LRG1 was an independent prognostic factor in the JANUS II cohort. (A) Tukey boxplot illustrating serum distribution of LRG1 grouped according to the NCCN risk criteria. Filled and open circles illustrate the PCa-specific mortality status at the last FU (median 6.8 yr, [IQR 2.5–7.7]). Significant differences were assessed by MWU testing. (B) Kaplan-Meier survival analysis and log-rank testing of prostate cancer–specific survival (PCSS) of patients grouped by LRG1 concentrations (tertiles: <26 μg/mL [first/low], 26–37 μg/mL [second/inter], and  ≥38 μg/mL [third/high]). (C) Time-dependent c-index for PCSS. Metastasis (blue) was included as a covariate in the clinical model and supplemented with PSA (blue, dashed) or LRG1 (orange). (D) Time-dependent decision curve analyses of combining LRG1 and metastasis for predicting PCSS within the first 3 yr after diagnosis.
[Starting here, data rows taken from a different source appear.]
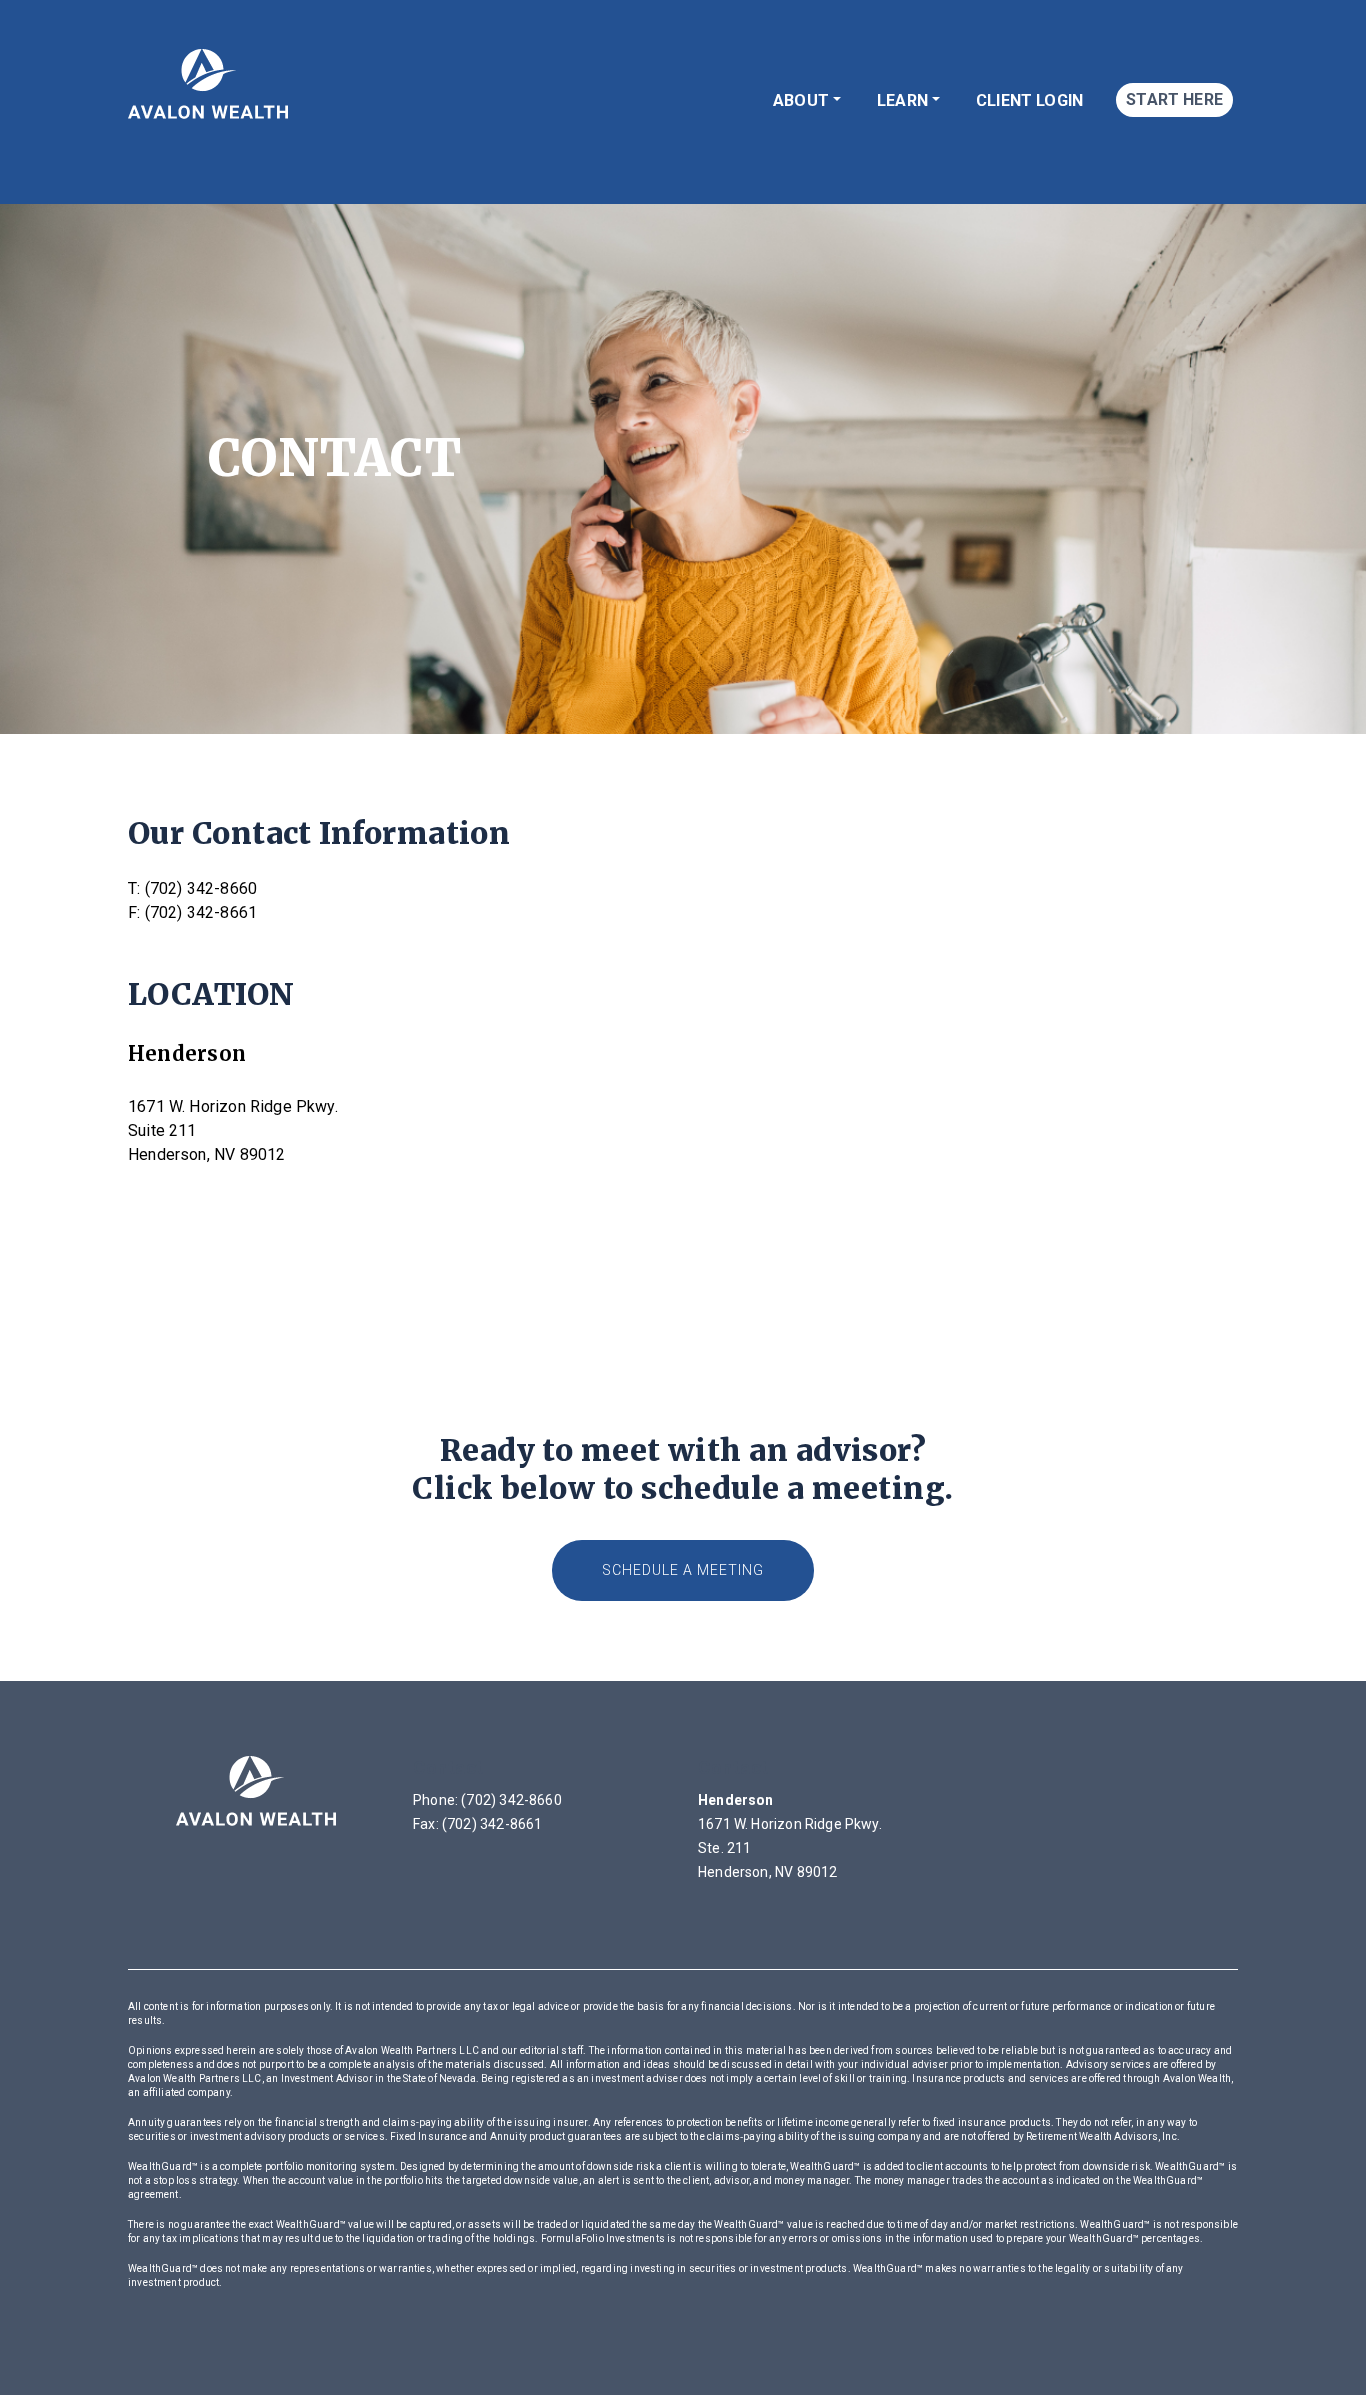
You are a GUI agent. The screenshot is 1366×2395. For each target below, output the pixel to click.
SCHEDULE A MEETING (683, 1570)
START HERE (1174, 99)
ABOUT (801, 100)
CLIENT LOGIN (1029, 100)
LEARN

AUC = area under the curve; CI = confidence interval; HR = hazard ratio; cont. = continuous; IQR = interquartile range; LRG1 = leucine-rich α-2-glycoprotein 1; Met = metastasis; MWU = Mann-Whitney U test; NCCN = National Comprehensive Cancer Network; PCa = prostate cancer; PSA = prostate-specific antigen; Ref. = reference.